Output: Ended up plainly confirmed individual to demand and process the demand.

Disease Record Maintain

Input: Enter all the details regarding the Disease which is going to be stored in the database.

Output: Data saved with  the input provided successfully in the database.

User Record Analyze

Input: Evaluate the record and compare the symptoms with the disease database.

Output: Clear ask to the user whether they are having symptoms regarding disease.



Input: Give the username along with secrest key for access.

Output: Became authorized person, user get access to the process.

User Profile

Input: User can add or update its Profile information.

Output: Profile Updated Successfully.

Health Status Update

Input: Enter their health details periodically.

Output: Health Status will get Updated Successfully.

Technique  Used

Graph drawn with heterogeneous details of various part of body and it analyze the detail with record set.

Step 1: Admin Create a record set Disease and their details

Step 2: User enter their health record in database

Step 3: Analyse the user record with Disease Record set

Step 4: Provide Consulting Doctor detail to the user. The overall process is explained through the ER model as shown in Fig 1.

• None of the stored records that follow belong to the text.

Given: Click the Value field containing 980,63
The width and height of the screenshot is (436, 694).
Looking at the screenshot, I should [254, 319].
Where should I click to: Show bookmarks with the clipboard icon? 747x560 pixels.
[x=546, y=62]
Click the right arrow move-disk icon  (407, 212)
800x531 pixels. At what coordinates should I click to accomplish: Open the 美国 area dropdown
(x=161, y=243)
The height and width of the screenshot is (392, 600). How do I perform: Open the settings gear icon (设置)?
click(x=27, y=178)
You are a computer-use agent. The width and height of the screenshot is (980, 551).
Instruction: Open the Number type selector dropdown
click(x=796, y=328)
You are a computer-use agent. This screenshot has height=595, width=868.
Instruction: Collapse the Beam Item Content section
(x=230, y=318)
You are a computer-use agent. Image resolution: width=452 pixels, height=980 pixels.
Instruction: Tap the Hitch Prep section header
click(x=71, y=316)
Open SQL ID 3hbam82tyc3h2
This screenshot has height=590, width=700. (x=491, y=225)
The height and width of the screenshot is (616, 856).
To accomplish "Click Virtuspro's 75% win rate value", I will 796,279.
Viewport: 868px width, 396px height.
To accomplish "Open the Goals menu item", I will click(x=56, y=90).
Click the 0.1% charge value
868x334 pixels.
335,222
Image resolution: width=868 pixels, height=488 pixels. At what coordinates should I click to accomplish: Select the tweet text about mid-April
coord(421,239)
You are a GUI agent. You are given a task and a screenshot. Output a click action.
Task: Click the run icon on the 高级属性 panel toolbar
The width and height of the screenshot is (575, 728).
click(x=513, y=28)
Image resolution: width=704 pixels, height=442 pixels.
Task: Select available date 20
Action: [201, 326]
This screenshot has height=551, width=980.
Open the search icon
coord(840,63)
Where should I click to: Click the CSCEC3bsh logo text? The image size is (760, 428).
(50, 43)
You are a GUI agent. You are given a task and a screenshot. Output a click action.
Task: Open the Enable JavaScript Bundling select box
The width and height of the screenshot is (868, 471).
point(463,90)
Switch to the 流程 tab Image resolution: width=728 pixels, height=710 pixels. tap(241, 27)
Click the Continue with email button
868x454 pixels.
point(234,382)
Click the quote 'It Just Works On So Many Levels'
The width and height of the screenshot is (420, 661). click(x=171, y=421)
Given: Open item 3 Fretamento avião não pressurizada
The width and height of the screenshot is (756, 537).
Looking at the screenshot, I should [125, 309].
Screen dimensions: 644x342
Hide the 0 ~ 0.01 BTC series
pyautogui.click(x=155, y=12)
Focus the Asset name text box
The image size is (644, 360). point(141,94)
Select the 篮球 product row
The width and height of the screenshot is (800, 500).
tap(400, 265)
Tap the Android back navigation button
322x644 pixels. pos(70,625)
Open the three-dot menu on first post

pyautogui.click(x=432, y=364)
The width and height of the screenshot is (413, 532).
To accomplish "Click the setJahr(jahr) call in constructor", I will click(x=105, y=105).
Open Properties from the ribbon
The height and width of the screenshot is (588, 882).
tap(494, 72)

 Figure 1: ER diagram Figure 1: ER diagram


Click here to View figure

Proposed System Architecture

In our proposed system we are using prediction technique of  the data mining. In this technique the risk of the patient to get ill will be predicted. The system is based on the SHG design, this method contains semi-supervised process while in the existing system they are using supevised process. In this we are using real as well as synthetic data, by combining both data the system will gives its prediction. There are various advantages as we have various data that includes every recods, so the problem will be reduced.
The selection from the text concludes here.